Furthermore, a systematic review of 11 studies on DM wounds reports that short-term foot care education alone positively influences patient knowledge and behaviors in the short term but is ineffective in preventing DM wounds (20). However, it has been reported that structured, integrated, and repetitive education, achieving glycemic control, and regular patient follow-up can prevent diabetic foot pathologies (20). These results are consistent with our findings.
As in our research, the study by Bakır and Samancıoğlu Bağlama (9) found that the item with the most correct responses was “I wash between my toes”, while the item with the most incorrect responses was “If my skin is dry, I apply moisturizing lotion to my feet”. The high rate of washing between the toes observed in both studies is estimated to be attributable to socially accepted hygiene standards and the participants’ religious beliefs. Additionally, providing education on all foot self-care behaviors, especially for those in high-risk groups, may help increase these rates.
In our study, the rate of inspection of the soles of the feet was slightly higher among women and younger participants.

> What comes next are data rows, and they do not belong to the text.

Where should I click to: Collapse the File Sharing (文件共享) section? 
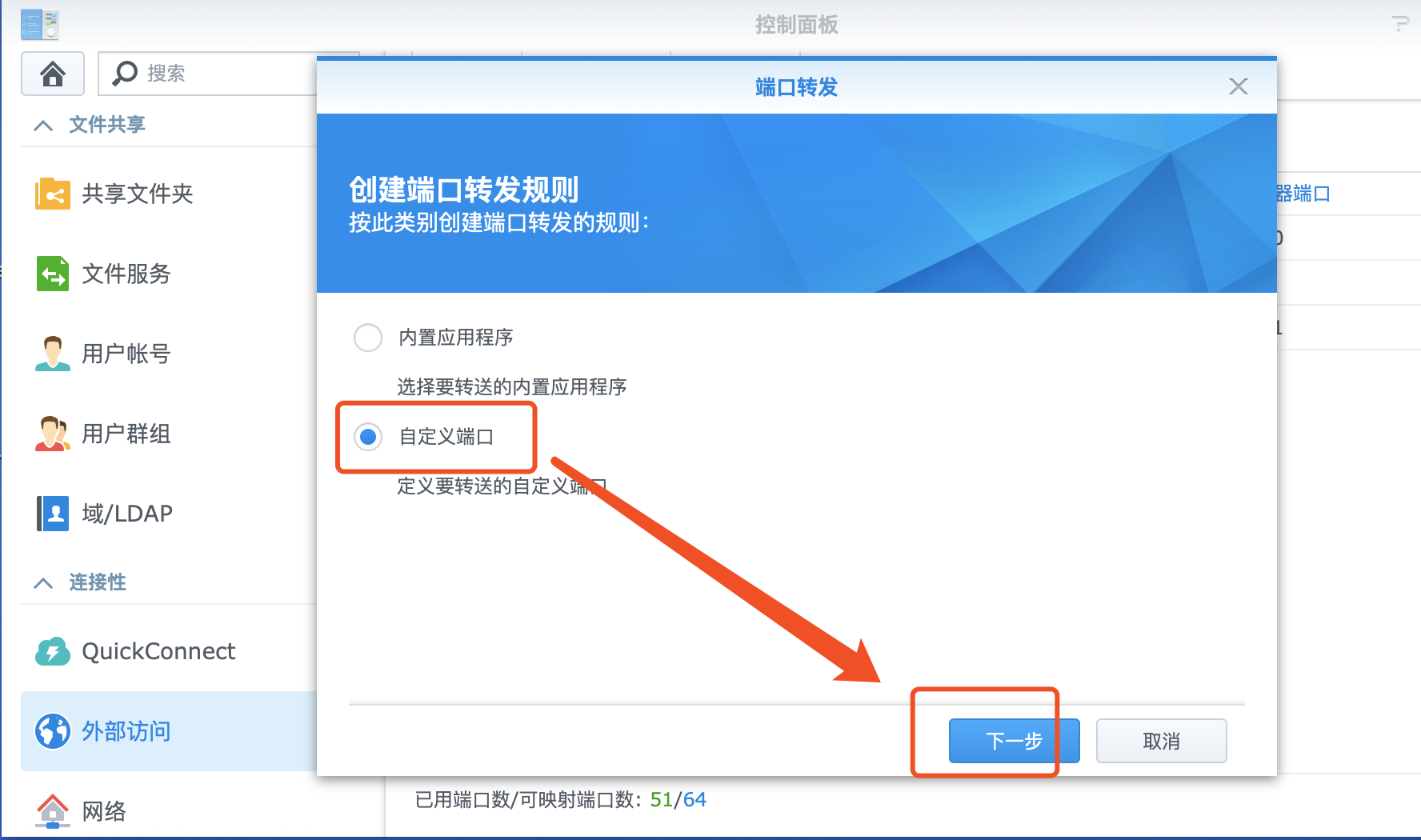(x=43, y=125)
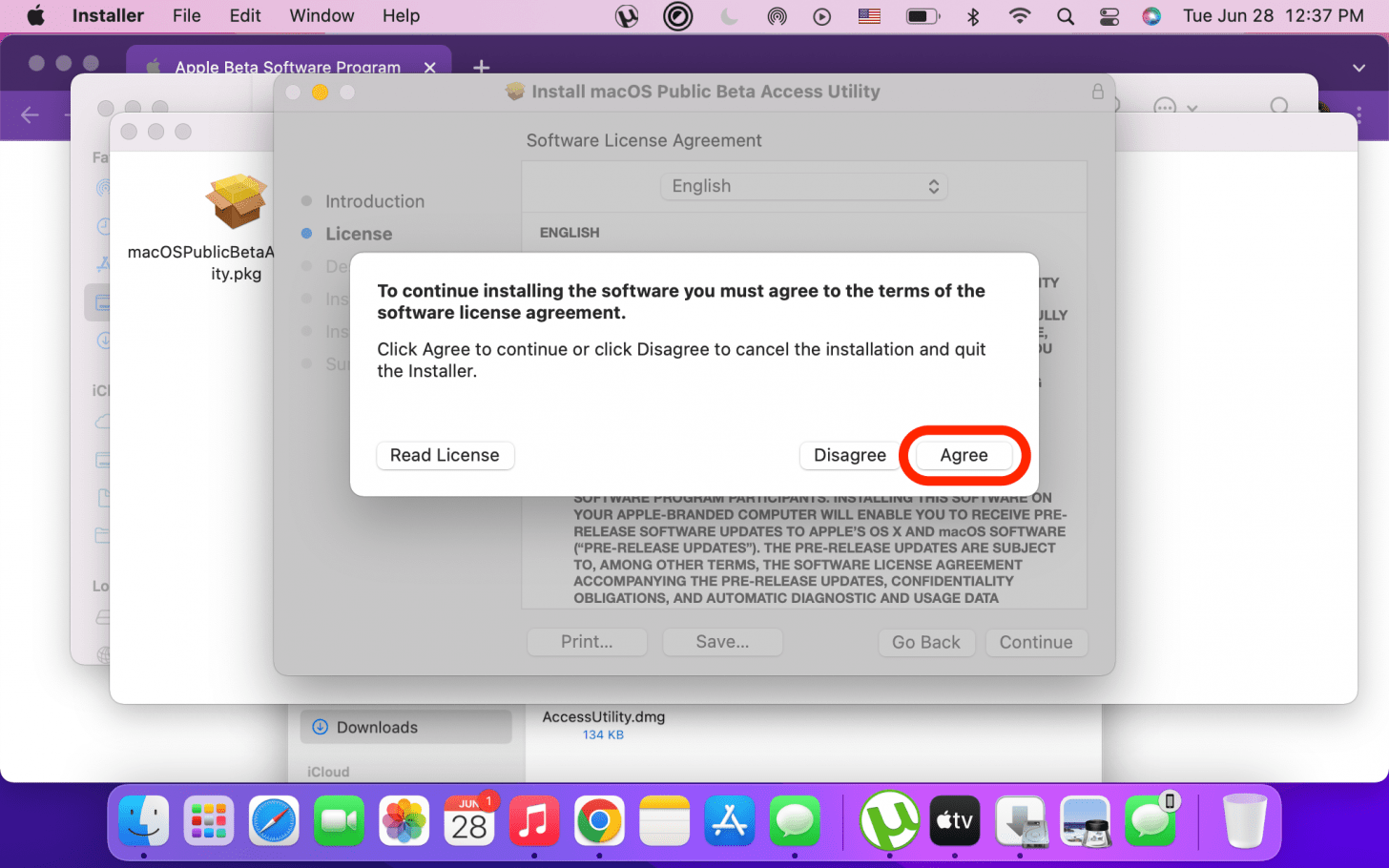This screenshot has height=868, width=1389.
Task: Select the Apple Beta Software Program tab
Action: click(x=286, y=68)
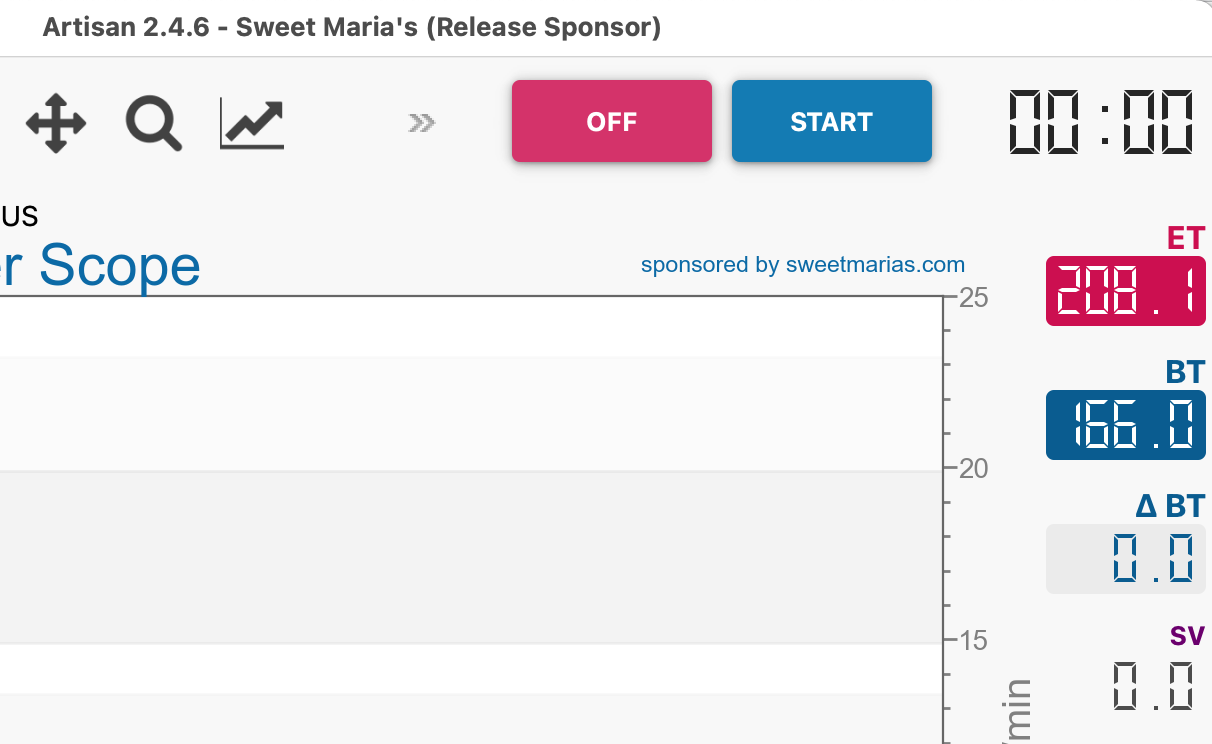
Task: Toggle the roaster OFF button
Action: click(611, 121)
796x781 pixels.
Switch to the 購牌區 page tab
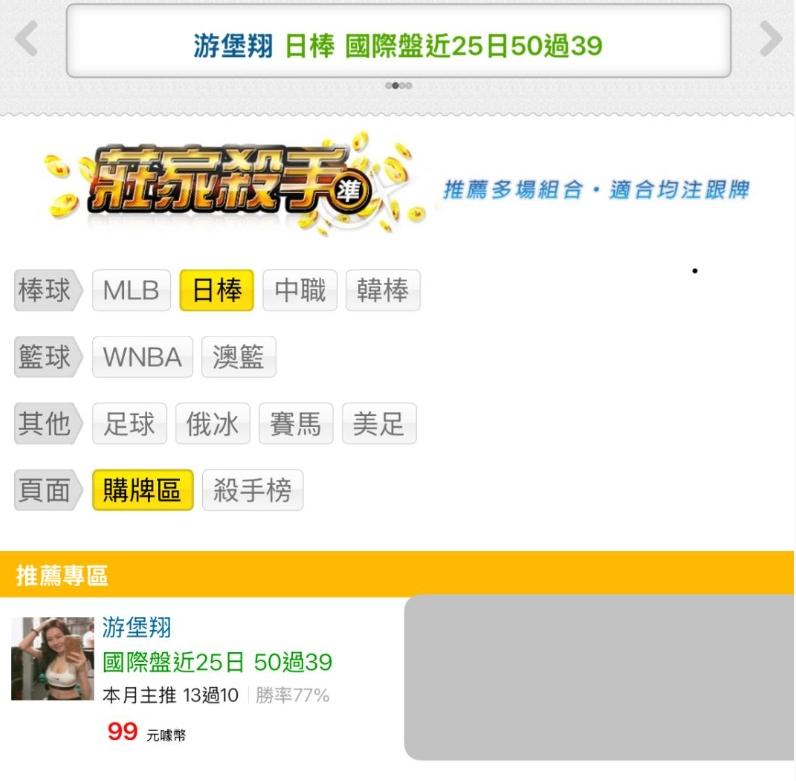click(x=143, y=490)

This is consistent with findings in the literature reporting that plantar inspection is somewhat more frequent in women and that the relationship with age is weak/unstable, while the relationship with DM duration remains inconsistent (21, 22).
Our DM wound prevalence is close to the global prevalence (23), and due to the high lifetime risk (19-34%) emphasized by the International Working Group on the Diabetic Foot, primary prevention and early risk screening must remain clinical priorities (18).
Study Limitations
The limitations of this study include its single-center design, its sample size of 382, and its cross-sectional nature. A single-center design limits generalizability; self-reported data may be subject to social desirability bias; a cross-sectional design precludes causal inference. The results cannot be generalized to the entire population; therefore, further studies are needed to draw broader conclusions on this subject.
CONCLUSION
Several factors influencing diabetic foot self-care were identified in this study. Rates of diabetic foot self-care behaviors were higher among younger patients, patients with higher education levels, female patients, and patients with better medication adherence and dietary compliance. Furthermore, patients with a history of DM wounds had significantly lower rates of self-care behaviors.

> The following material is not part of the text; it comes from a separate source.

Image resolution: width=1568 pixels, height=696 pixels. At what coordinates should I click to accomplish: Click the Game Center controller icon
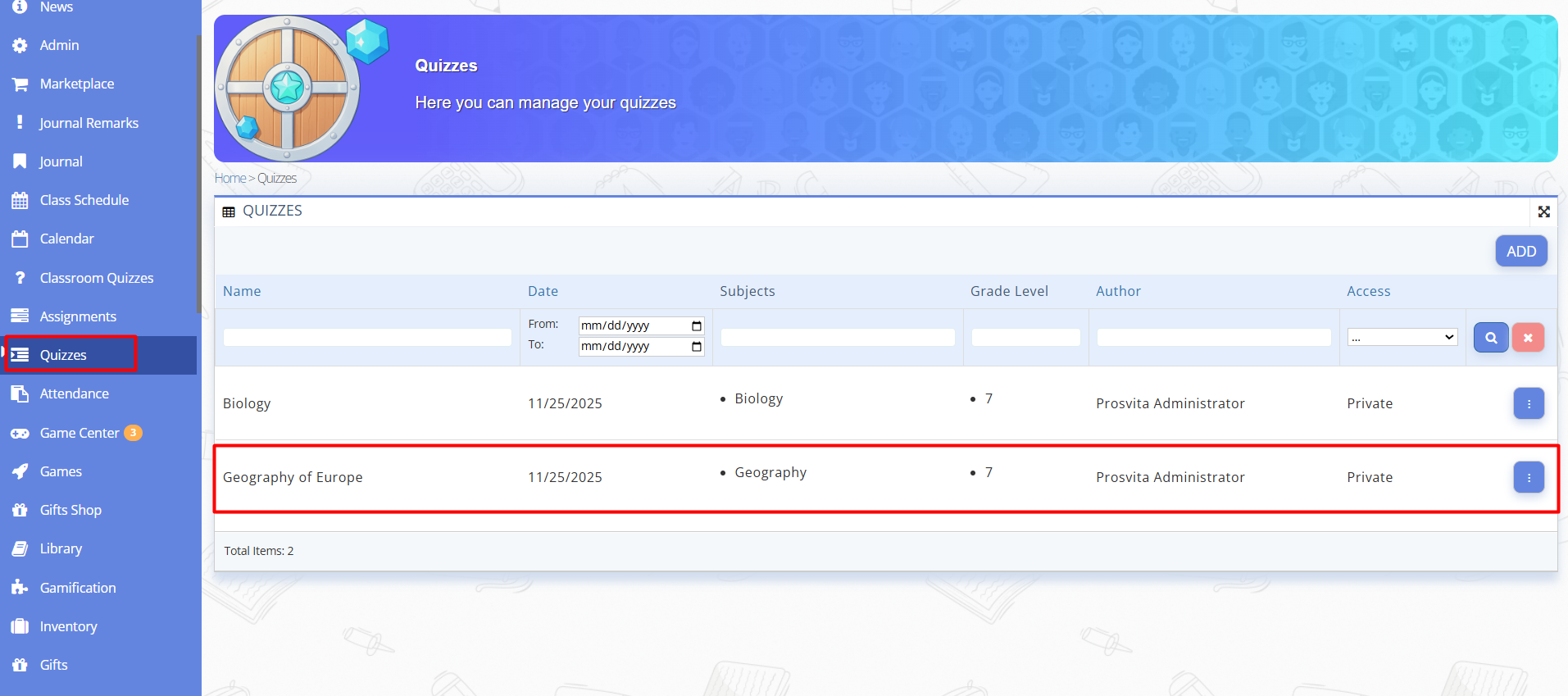point(20,433)
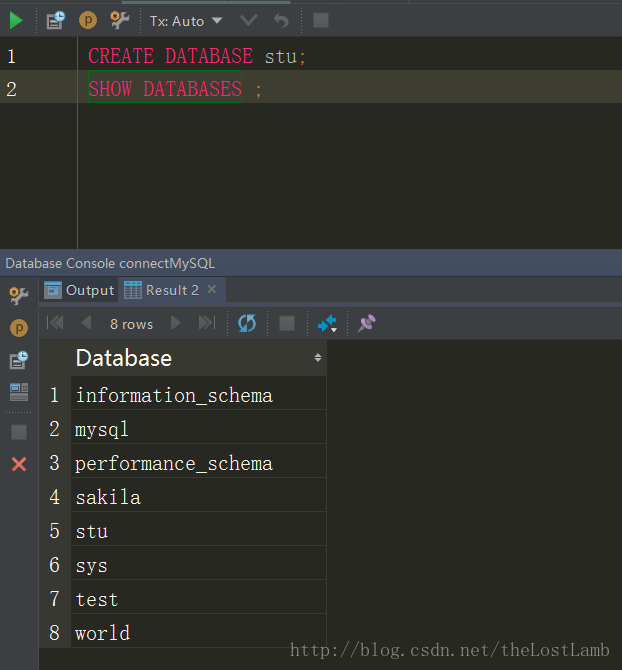Viewport: 622px width, 670px height.
Task: Open the Tx: Auto transaction mode dropdown
Action: pos(187,20)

To reduce diabetic foot complications, we believe increasing the frequency of health check-ups would be beneficial, particularly for high-risk diabetic patients—specifically those who are of advanced age, have lower education levels, poor dietary compliance, and/or medication adherence issues.
Additionally, it may be beneficial for physicians to perform a foot examination at least once a year for every diabetic patient who presents to family health centers, and to provide education on diabetic foot self-care behaviors at every visit. In addition, patients with a history of DM wounds and poor medication adherence may be evaluated more frequently.